Hyperforin depletes synaptic vesicles content and induces compartmental redistribution of nerve ending monoamines

• Published in: Life sciences (1973) Vol. 75; no. 23; pp. 2841 - 2850
• Main Authors: Roz, Netta, Rehavi, Moshe
• Format: Journal Article
• Language: English
• Published: Netherlands Elsevier Inc 22.10.2004
• Subjects: Analysis of Variance; Animals; Biogenic Monoamines - metabolism; Biological Transport; Brain - metabolism; Brain slices; Bridged Bicyclo Compounds - pharmacology; Dopamine; Dopamine - metabolism; Dose-Response Relationship, Drug; Hydrogen-Ion Concentration; Hyperforin; Hypericum perforatum; Monoamines release; Neurotransmitter Uptake Inhibitors - pharmacology; Phloroglucinol - analogs & derivatives; Phloroglucinol - pharmacology; Rats; Serotonin; Serotonin - metabolism; Synaptic Vesicles - drug effects; Terpenes - pharmacology; Time Factors; Tritium; Hyperforin; Brain slices; Monoamines release; Dopamine; Serotonin
• ISSN: 0024-3205; 1879-0631
• DOI: 10.1016/j.lfs.2004.08.004

Hyperforin, a phloroglucinol derivative found in Hypericum perforatum (St. John's wort) extracts has antidepressant properties in depressed patients. Hyperforin has a unique pharmacological profile and it inhibits uptake of biogenic monoamines as well as amino acid transmitters. We have recently showed that the monoamines uptake inhibition exerted by hyperforin is related to its ability to dissipate the pH gradient across the synaptic vesicle membrane thereby interfering with vesicular monoamines storage. In the present study we demonstrate that hyperforin induces dose-dependent efflux of preloaded [ 3H]5HT and [ 3H]DA from rat brain slices. Moreover, we show that hyperforin attenuates depolarization- dependent release of monoamines, while increasing monoamine release by amphetamine or fenfluramine.
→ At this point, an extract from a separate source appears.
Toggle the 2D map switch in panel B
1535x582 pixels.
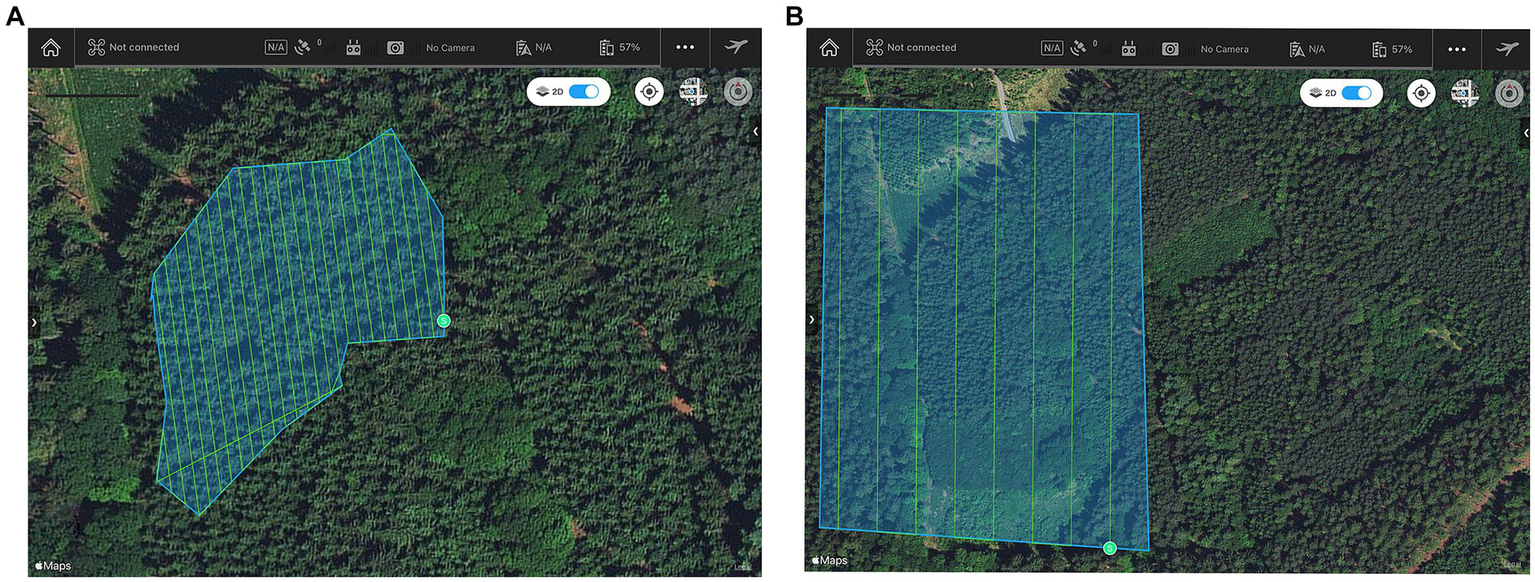click(1356, 93)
It is also demonstrated that preincubation of brain slices with reserpine is associated with dose- dependent blunting of efflux due to hyperforin. Our data indicate that hyperforin-induced efflux of [ 3H]5HT and [ 3H]DA reflect elevated cytoplasmic concentrations of the two monoamines secondary to the depletion of the synaptic vesicle content and the compartmental redistribution of nerve ending monoamines.